> _Page extract_
+===+

I'd strongly prefer to have the application layer do generic json-schema validation since you can spawn arbitrary containers to spread the load. Obviously some things are unavoidable if you want to maintain foreign-key constraints or db-level check constraints/etc but people frown on check constraints sometimes as well. Semantic validity should be checked before it gets to the DB.
I was exploring a project with JSON generation views inside the database for coupling the DB directly to SOLR for direct data import, and while it worked fine (and performed fine with toy problems) that was just always my concern... even there where it's not holding write locks/etc, how much harder are you hitting the DB for stuff that, ultimately, can. be done slower but more scalably in an application container?
YAGNI, I know, cross the bridge when it comes, butjust as a blanket architectural concern that's not really where it belongs imo.
In my case at least, probably it's something that could be pushed off to followers in a leader-follower cluster as a kind of read replica, but I dunno if that's how it's implemented or not. "Read replicas" are something that are a lot more fleshed out in Citus, Enterprise, and the other commercial offerings built on raw Postgres iirc.
by banashark on 7/21/22, 3:21 PM
Very cool!

+===+

> _Source data_
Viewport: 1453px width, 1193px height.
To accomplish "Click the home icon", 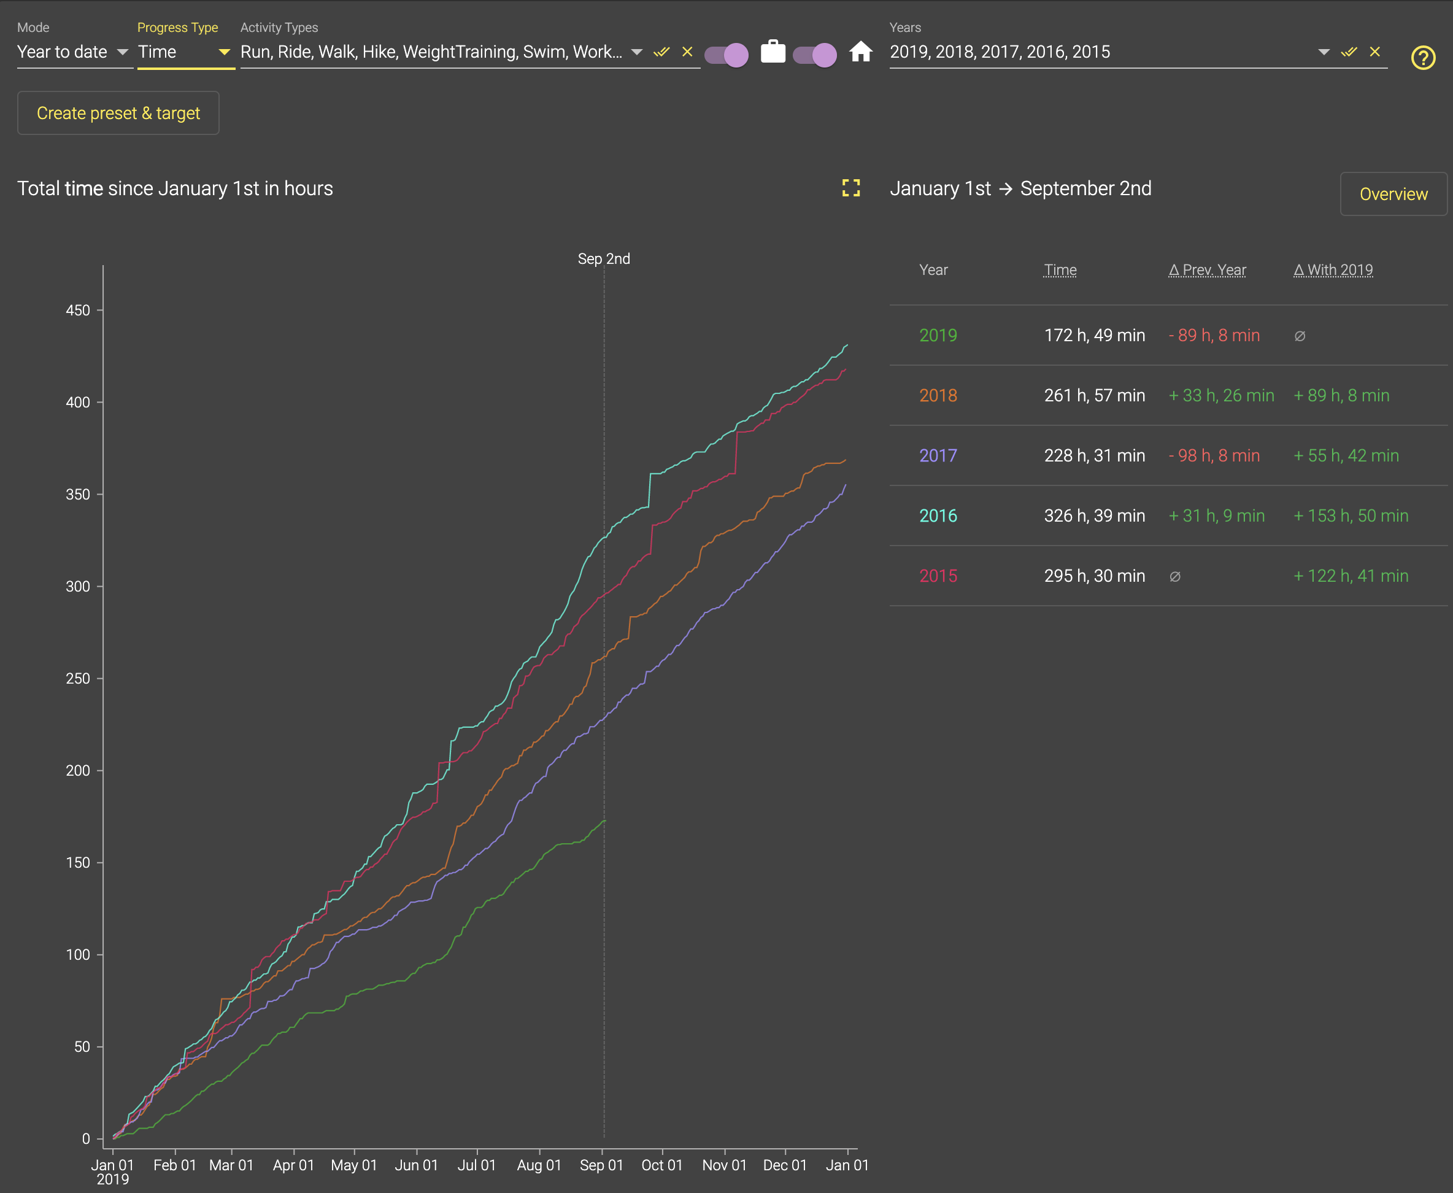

+===+

> _Challenges_
(1) Write down every word of two or more letters that appears entirely in capital letters in the database validation thread, listing each one once.
(2) Extend the database validation thread past its final line.

> _Results for the exercise_
(1) DB, JSON, SOLR, YAGNI, PM

(2)
I remember when kicking the tires on postgrest/postgraphile that I found validation and error handling to be one of the less intuitive areas. Not the actual field-level constraints, but how to adapt it to fit a fast-fail vs slow-fail model.
When I had attempted before, the only ergonomic option was fast-fail (the first check constraint violated would bubble the error upward) rather than slow-fail (collect all invalid fields and return the collection of errors, which IME is more common on average web forms or api requests).
Looking at the single code file and tests, I see only singular field errors. Has a more ergonomic approach to validation-error collection been developed other than writing a large function to iterate the new record fieldwise against the schema?
by BrandiATMuhkuh on 7/21/22, 5:06 PM
This is really cool. This will make it much simpler to convert from firestore to supabase. I think that's the last missing feature that firestore provided which supabase didn't.
We are already running a sync process between firestore and postgres. So we can do aggregations on JSON data. At this point it's only a matter of time before we move to superbase
by mdaniel on 7/21/22, 4:00 PM
It would be valuable to know which JSON-Schema it supports, since there are currently 4 different versions that differ in their capabilities (as one might expect). Related to that, does it honor the "$schema" key allowing the schema to declare which version it is?
The postgres-json-schema alternative that's mentioned in the repo also ships with what appears to be a conformance test suite; does this carry the same, or was the focus more on speed?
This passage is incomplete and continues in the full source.